§ **WHAT IS EXPECTED**:
Search the records for the word "șansă" and pick out every line that has it.

◇ ◇ ◇ ◇

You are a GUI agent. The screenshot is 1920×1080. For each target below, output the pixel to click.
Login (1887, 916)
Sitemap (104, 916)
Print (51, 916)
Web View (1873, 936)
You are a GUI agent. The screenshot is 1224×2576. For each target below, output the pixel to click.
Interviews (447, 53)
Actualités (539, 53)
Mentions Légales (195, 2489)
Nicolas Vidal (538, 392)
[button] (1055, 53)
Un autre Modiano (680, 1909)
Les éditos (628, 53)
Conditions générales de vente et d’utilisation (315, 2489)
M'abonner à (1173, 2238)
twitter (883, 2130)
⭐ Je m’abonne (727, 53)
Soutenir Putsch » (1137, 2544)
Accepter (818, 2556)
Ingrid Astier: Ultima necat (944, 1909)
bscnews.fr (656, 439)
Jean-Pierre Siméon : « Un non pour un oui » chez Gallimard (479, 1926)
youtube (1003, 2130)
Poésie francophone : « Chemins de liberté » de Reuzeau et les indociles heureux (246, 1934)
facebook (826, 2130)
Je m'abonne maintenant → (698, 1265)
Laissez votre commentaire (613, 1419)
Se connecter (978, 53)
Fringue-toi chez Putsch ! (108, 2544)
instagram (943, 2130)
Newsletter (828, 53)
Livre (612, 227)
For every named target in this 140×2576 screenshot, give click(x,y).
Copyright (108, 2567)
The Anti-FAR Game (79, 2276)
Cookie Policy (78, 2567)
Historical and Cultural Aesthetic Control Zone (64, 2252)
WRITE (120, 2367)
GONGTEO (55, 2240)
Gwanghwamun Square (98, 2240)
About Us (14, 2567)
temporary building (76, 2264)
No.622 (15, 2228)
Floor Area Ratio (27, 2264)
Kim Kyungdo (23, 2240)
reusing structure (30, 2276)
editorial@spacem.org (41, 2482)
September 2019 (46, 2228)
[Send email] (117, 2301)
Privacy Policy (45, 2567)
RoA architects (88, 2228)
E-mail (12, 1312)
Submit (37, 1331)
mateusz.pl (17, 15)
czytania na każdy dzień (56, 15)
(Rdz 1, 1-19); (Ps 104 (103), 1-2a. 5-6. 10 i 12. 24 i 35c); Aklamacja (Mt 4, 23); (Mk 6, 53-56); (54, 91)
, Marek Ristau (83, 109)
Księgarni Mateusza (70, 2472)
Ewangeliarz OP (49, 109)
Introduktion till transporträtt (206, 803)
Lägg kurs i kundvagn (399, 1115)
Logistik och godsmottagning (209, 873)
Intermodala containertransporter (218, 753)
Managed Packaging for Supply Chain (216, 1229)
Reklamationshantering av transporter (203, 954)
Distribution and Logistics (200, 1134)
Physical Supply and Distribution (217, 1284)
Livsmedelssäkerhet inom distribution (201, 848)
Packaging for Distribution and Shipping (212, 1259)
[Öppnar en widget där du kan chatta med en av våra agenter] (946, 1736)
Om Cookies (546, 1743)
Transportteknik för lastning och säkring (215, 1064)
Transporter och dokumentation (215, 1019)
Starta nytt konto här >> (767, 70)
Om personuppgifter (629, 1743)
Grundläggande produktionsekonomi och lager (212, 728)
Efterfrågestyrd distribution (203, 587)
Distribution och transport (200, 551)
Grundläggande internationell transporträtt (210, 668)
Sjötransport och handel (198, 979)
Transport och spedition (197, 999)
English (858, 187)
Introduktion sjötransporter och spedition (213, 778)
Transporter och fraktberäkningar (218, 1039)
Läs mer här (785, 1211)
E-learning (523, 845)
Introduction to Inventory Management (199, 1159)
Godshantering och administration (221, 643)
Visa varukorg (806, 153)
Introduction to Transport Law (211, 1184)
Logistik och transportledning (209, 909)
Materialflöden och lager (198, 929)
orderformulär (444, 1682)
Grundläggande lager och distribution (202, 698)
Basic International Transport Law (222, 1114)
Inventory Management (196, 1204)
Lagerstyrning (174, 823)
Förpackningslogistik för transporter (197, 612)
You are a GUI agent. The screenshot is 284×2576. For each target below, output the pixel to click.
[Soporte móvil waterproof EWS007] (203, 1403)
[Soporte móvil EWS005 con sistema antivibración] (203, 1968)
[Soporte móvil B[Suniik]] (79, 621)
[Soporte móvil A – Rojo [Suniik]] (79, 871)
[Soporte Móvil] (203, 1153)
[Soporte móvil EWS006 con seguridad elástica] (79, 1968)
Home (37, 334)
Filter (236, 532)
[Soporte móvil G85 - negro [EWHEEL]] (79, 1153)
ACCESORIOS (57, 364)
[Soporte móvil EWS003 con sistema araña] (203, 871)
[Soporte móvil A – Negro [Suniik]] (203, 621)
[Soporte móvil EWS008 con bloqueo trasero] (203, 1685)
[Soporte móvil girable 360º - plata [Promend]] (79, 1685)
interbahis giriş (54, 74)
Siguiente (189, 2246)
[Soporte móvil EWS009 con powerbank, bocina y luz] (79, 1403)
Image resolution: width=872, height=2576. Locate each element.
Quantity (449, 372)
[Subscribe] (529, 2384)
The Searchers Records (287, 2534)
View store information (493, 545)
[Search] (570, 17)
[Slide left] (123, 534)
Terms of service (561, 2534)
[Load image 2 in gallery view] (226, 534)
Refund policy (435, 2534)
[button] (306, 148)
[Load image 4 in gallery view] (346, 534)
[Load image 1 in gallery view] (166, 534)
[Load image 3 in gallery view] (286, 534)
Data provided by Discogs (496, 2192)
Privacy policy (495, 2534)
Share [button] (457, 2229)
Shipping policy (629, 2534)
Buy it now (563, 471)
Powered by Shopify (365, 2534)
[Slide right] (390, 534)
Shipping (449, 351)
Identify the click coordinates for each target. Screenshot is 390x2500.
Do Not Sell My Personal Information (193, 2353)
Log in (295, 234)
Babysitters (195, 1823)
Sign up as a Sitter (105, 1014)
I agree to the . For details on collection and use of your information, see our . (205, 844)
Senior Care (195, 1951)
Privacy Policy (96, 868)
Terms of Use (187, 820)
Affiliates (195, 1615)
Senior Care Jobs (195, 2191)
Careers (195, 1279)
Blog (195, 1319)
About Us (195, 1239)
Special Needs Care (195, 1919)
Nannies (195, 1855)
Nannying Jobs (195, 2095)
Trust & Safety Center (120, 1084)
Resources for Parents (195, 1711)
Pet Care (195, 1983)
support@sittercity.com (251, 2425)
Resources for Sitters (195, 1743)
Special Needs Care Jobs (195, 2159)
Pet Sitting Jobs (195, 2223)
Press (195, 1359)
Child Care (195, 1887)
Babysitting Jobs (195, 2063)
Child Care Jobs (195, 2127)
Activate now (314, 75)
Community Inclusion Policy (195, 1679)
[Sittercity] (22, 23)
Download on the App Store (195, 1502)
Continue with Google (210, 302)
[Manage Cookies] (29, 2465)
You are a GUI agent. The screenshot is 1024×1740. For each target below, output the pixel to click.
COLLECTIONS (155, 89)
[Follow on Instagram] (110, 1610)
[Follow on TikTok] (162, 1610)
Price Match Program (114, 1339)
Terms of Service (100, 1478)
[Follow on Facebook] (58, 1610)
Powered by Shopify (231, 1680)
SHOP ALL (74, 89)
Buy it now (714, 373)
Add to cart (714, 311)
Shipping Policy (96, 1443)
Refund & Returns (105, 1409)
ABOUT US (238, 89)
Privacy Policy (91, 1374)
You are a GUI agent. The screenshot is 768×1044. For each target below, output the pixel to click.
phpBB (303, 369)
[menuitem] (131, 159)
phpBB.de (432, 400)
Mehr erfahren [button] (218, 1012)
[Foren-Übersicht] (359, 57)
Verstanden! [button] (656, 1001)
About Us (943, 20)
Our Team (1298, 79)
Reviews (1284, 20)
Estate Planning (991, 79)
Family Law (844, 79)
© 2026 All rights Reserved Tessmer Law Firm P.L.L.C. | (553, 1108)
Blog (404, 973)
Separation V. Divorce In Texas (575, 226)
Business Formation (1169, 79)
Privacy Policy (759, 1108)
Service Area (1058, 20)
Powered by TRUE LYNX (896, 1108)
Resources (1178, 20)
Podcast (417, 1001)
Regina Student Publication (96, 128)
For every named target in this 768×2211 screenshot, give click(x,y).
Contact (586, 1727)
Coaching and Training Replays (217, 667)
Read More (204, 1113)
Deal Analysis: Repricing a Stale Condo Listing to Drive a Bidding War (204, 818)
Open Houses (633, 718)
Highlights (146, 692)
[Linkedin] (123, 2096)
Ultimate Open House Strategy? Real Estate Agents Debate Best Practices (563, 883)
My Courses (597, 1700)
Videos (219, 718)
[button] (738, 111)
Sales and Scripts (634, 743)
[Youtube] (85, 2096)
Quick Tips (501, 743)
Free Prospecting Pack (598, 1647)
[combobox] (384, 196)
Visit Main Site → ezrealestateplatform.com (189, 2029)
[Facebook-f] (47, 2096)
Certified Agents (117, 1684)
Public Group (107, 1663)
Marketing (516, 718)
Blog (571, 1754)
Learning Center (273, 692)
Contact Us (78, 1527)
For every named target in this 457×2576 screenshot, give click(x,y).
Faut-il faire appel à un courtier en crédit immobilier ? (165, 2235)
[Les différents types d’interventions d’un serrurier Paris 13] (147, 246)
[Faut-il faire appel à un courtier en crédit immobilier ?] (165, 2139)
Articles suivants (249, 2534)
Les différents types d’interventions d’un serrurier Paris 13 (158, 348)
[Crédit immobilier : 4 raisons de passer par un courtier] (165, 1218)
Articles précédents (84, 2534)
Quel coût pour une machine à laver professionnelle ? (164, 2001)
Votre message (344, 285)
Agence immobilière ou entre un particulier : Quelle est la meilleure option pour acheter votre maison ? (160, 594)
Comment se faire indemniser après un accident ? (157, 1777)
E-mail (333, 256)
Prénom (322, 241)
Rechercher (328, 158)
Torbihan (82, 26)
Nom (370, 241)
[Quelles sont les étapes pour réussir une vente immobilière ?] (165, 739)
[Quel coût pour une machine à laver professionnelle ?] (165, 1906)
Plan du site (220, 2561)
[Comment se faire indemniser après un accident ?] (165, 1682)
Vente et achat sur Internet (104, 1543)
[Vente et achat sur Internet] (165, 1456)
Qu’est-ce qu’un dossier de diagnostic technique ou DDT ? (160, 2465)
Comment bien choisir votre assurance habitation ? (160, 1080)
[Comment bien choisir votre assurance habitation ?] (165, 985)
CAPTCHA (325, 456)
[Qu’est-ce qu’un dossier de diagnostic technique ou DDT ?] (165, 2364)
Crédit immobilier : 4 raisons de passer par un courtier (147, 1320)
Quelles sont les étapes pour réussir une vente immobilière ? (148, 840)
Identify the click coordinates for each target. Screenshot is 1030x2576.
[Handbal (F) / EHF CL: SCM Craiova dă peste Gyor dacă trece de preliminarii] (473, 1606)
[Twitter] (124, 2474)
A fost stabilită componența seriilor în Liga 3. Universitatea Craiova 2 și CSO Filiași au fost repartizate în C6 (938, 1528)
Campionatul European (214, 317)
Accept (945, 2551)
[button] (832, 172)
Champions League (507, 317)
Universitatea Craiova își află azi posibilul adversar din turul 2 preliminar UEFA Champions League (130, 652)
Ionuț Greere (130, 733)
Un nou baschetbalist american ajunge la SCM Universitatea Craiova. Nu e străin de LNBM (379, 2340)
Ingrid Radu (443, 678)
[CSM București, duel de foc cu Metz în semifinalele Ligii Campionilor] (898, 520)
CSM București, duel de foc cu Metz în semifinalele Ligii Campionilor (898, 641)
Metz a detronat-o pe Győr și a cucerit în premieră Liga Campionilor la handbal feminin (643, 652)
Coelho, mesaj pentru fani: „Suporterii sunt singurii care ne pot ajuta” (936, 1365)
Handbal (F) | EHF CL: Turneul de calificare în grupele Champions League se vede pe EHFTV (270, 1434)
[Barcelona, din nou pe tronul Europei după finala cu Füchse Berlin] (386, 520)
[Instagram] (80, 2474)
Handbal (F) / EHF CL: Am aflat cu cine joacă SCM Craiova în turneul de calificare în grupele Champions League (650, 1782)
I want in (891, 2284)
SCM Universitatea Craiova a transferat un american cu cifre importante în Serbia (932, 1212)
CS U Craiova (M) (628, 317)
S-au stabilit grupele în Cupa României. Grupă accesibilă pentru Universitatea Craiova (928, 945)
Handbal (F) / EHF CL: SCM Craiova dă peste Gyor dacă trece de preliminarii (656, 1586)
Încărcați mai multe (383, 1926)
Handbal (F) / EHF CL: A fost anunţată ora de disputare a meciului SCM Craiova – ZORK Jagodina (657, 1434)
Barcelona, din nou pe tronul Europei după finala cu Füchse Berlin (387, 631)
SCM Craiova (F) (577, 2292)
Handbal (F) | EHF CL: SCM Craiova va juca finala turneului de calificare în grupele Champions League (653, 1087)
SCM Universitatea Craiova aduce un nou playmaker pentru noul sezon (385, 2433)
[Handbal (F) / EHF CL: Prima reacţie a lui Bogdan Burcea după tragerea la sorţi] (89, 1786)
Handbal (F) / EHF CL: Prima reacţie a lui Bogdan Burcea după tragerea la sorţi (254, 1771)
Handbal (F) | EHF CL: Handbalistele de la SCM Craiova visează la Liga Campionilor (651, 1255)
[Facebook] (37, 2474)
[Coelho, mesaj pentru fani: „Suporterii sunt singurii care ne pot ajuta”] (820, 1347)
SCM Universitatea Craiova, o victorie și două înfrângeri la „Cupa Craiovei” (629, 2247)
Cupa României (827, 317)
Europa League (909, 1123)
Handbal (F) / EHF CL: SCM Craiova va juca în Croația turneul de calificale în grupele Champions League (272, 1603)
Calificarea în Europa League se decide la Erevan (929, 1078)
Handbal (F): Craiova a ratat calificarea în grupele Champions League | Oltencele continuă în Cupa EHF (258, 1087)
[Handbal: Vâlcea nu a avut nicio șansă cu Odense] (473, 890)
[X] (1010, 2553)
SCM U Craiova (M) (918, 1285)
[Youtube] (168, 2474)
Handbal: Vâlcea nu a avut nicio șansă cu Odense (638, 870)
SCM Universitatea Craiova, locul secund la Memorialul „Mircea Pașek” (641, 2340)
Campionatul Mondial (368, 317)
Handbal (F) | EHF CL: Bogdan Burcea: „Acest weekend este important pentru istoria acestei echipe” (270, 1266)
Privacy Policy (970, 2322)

◇ ◇ ◇ ◇

§ **ANSWER TO THIS EXERCISE**:
[Handbal: Vâlcea nu a avut nicio șansă cu Odense] (473, 890)
Handbal: Vâlcea nu a avut nicio șansă cu Odense (638, 870)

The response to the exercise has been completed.